ピンと張られてはいるが屋根の足場は柔らかく足を取られてしまい、ままよとジャンプしたが勢いが足りず、隣の屋台の縁に爪を立ててなんとか屋根に這い上がった。市場に集まった人たちからどよめきが上がる。
そんな無様な私を見て、虎柄の猫は感心したような顔をしていた。てっきり猫にあるまじき無様な姿を笑われると思っていたが、これはこれで腹が立つ。

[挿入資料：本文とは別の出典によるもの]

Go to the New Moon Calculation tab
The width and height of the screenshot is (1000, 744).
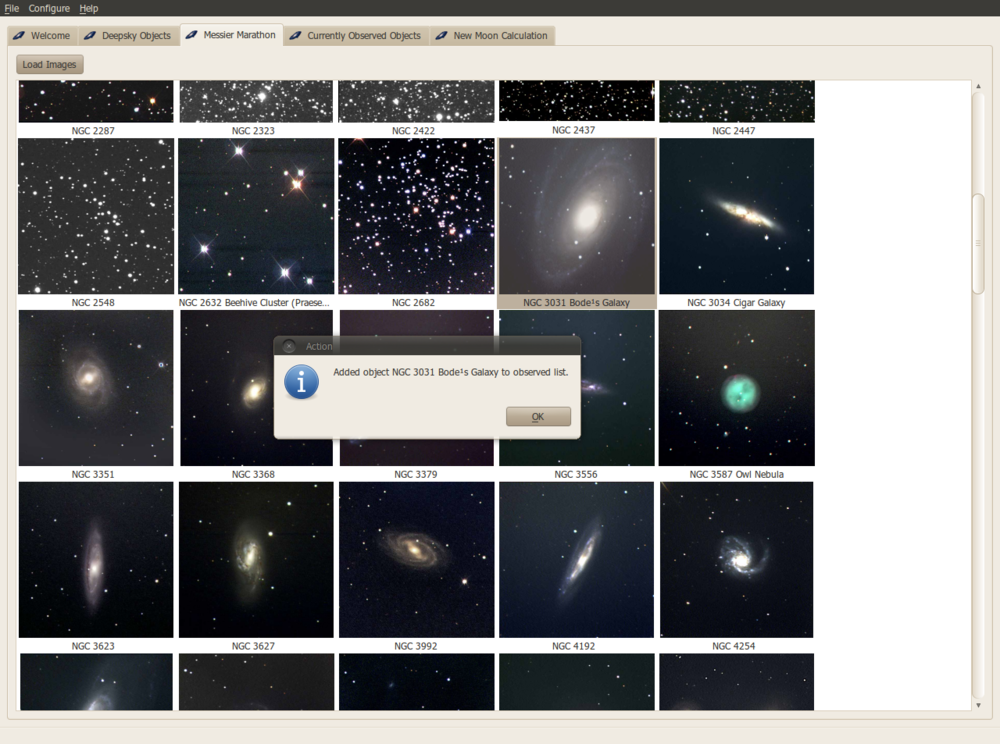point(492,36)
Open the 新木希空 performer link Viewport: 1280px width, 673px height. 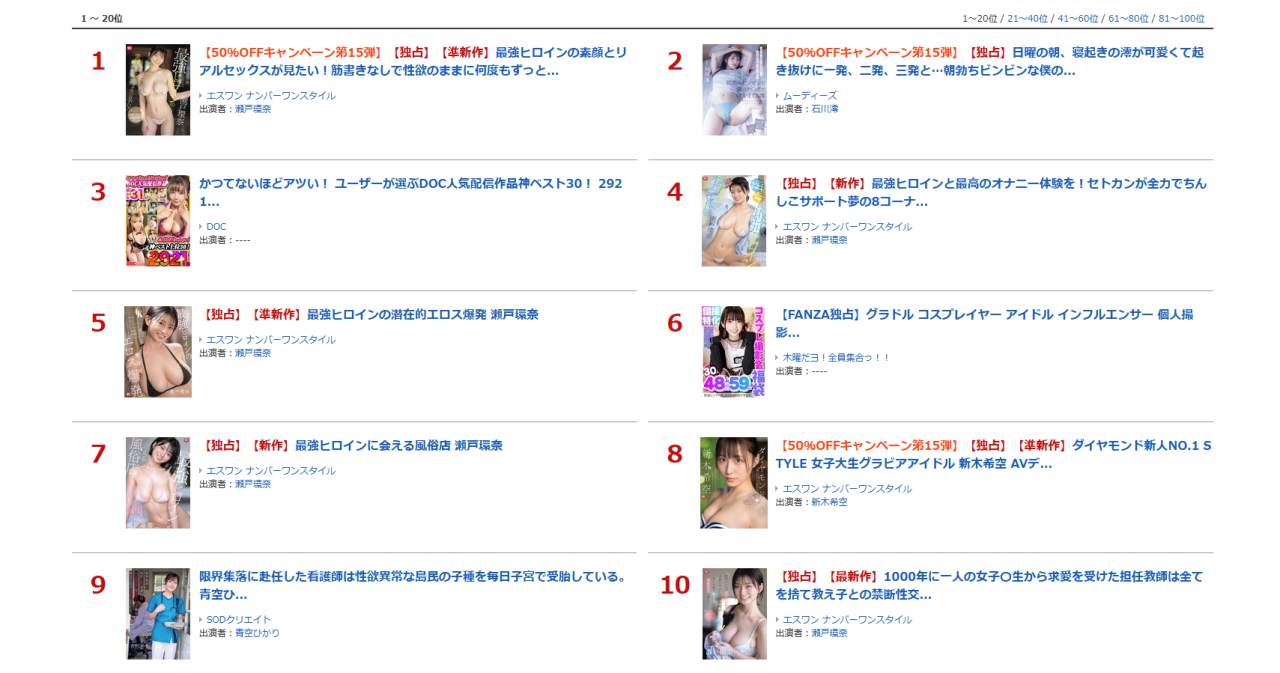[x=829, y=502]
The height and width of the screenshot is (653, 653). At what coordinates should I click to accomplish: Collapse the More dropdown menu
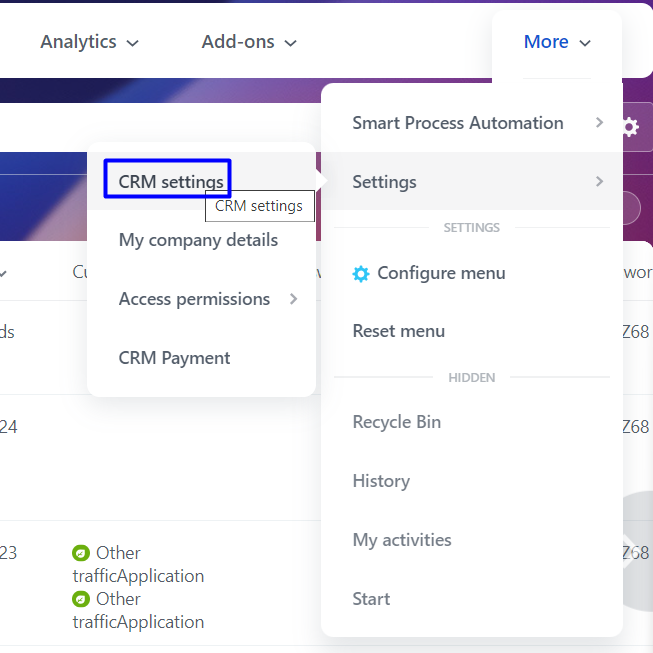coord(557,42)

さらにふたつみっつと飛び移るうちにコツを掴めてきたところで、虎柄の猫はひょいと屋台から降りると路地裏へと走っていった。
「なによ、せっかく楽しくなってきたとこなのに…!」
また遊びにこようと未練を残しつつ屋台から飛び降りると、虎柄の猫を追いかけた。右へ左へと曲がる背中を追走するうちに、やがて三方を建物に囲まれた袋小路にたどり着いた。
「これでおいかけっこもおしまいね」
「そうだな、なかなか楽しかったぞ」
虎柄の猫は正面から私を見据えてふてぶてしく答えた。
「私の質問に答えてくださるかしら」
「なぜオレがお前の質問に答えなければならんのだ」
「なぜって、おいかけっこは私の勝ちでしょう。こうしてあなたは袋の鼠なわけだし」
それを聞いた虎柄の猫はさも愉快そうに高笑いした。
「なにがおかしいの」
「なにって、まだ気がつかないのか。そろそろ鼻も効く頃だろう」
「鼻…っ!」
しまった、さっきから目ばかりを頼りにしていたからまったく気がつかなかった。背後から漂う複数の猫のにおい。逃げ道はなさそうだ。
「追い詰められたのは私の方ってわけね」
わざわざ市場を通ったのは、鼻を封じて味方のにおいを気付かせないようにするためか。まんまとやられた。
「そういうことだ。さあ、オレの質問に答えてもらうぞ」
これはやっかいなことになったわね。